Managing Transaction Rollbacks

In the event that a new Master is elected, it is possible for a Replica to find that some of its logs are ahead of the logs held by the Master. While this is unlikely to occur, your code must still be ready to deal with the situation. When it happens, you must roll back the transactions represented by the logs that are ahead of the Master.

You do this by simply closing all your ReplicatedEnvironment handles, and then reopening. During the handshaking process that occurs when the Replica joins the replication group, the discrepancy in log files is resolved for you.

Note that the problem of logs on replicas being ahead of the log on the master is unlikely to occur because the election mechanism favors nodes with the most recent logs. When selecting a master, a simple majority of nodes are required to vote on the choice of master, and they will vote for the node with the most recent log files. When the problem does occur, though, it results in the updates reflected in the Replica's log being discarded when the log is rolled back.

Logs on a Replica can be ahead of the logs on the Master if network or node failures result in transactions becoming durable on fewer than a majority of the nodes in the replication group. This reduced durability is more likely in cases where one or more Replicas show large replication lags relative to the Master. Administrators should monitor replication lags and evaluate whether they are caused by issues with network or host performance. Applications can reduce the chance of transaction rollbacks by avoiding the use of weak durability requirements like ReplicaAckPolicy.NONE or a ReplicationMutableConfig.NODE_PRIORITY of zero.

JE HA lets your application know that a transaction must be rolled back by throwing RollbackException. This exception can by thrown by any operation that is performing routine database access.

    ReplicatedEnvironment repEnv = new ReplicatedEnvironment(...);
    boolean doWork = true;

    while doWork {
        try {
            // performSomeDBWork is the method that
            // performs your database access.
            doWork = performSomeDBWork();
        } catch (RollbackException rb) {
            if (repEnv != null) {
                repEnv.close();
                repEnv = new ReplicatedEnvironment(...);
        }
    }

**Directive A:** In the listing below, swap "screenshot" for "image" in everything from the line containing "This screenshot has width=740, height=650." down to the line containing "(646, 247).", keeping everything else the same. Give back only those lines, leaving out the pictures.

Saved entries
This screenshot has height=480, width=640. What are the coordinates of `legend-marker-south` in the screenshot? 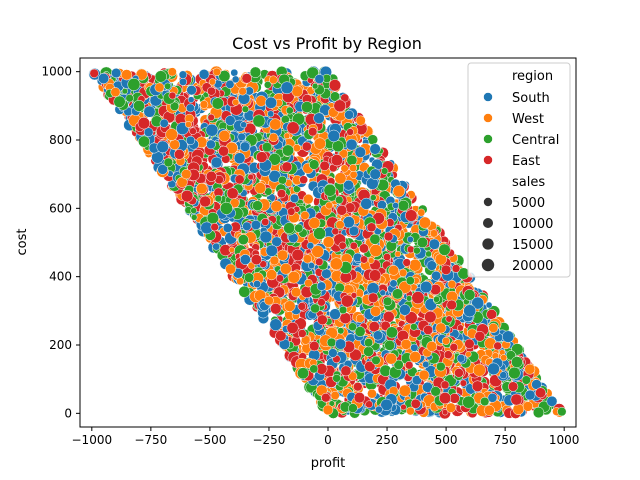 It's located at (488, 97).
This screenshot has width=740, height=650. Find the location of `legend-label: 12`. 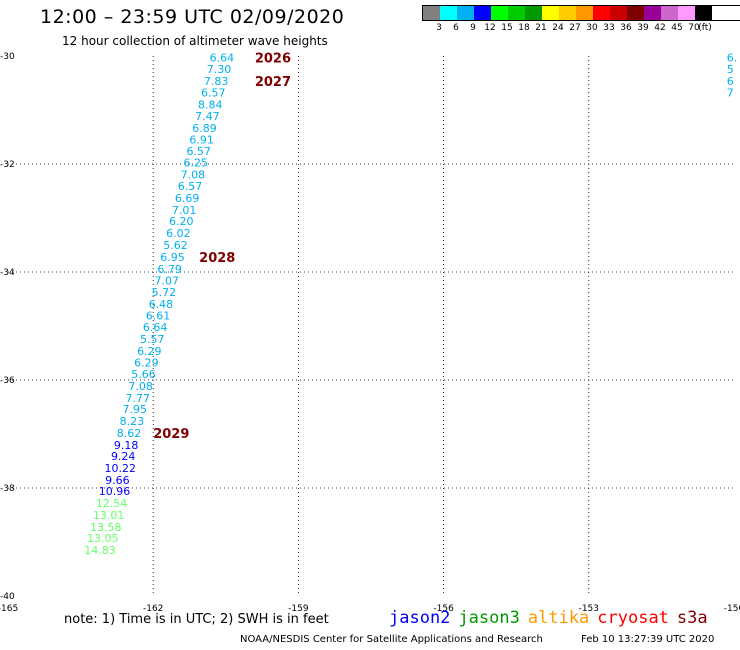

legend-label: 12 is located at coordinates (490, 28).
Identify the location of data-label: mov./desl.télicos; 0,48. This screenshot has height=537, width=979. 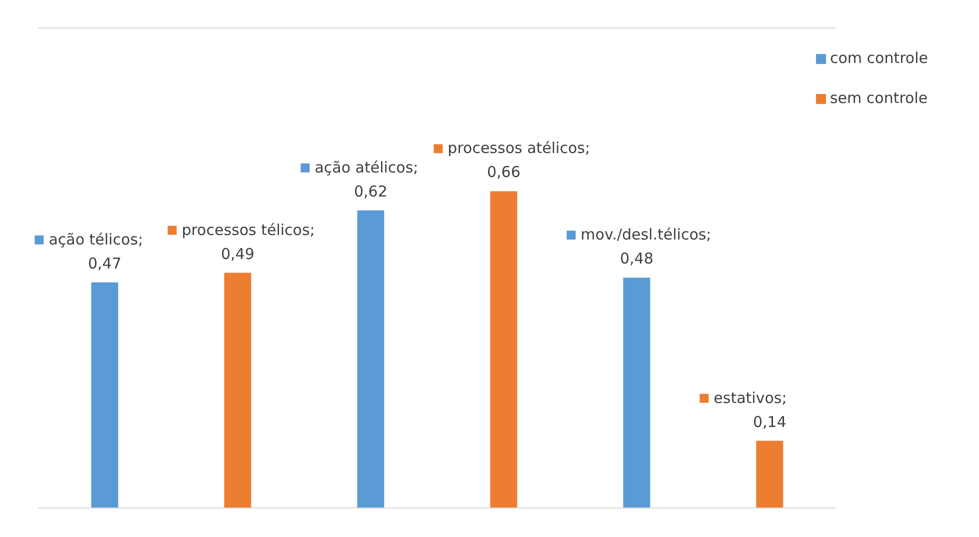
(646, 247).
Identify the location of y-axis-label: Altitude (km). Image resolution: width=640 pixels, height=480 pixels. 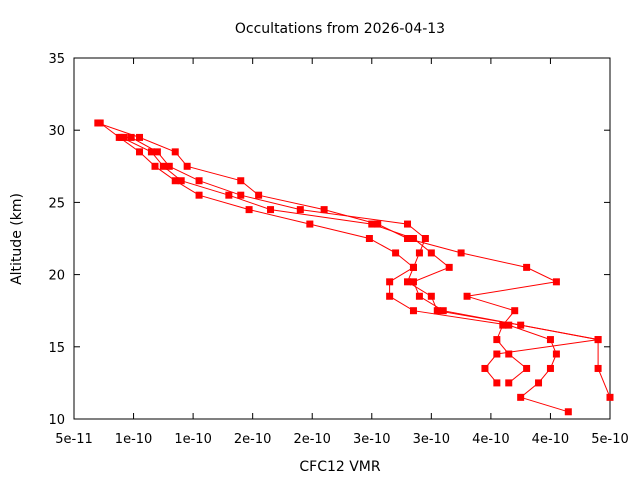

**Directive B:**
Answer these questions about the page on transaction rollbacks:
(i) Which exception does JE HA throw to signal that a transaction must be rolled back?
(ii) When a master is being selected, which node do the voting nodes choose?
(iii) What should administrators monitor?

**Task response A:**
This image has width=740, height=650. Find the location of `legend-label: 12`. 

legend-label: 12 is located at coordinates (490, 28).
Identify the location of data-label: mov./desl.télicos; 0,48. This image has height=537, width=979. 
(646, 247).

**Task response B:**
(i) RollbackException.
(ii) The node with the most recent log files.
(iii) Replication lags.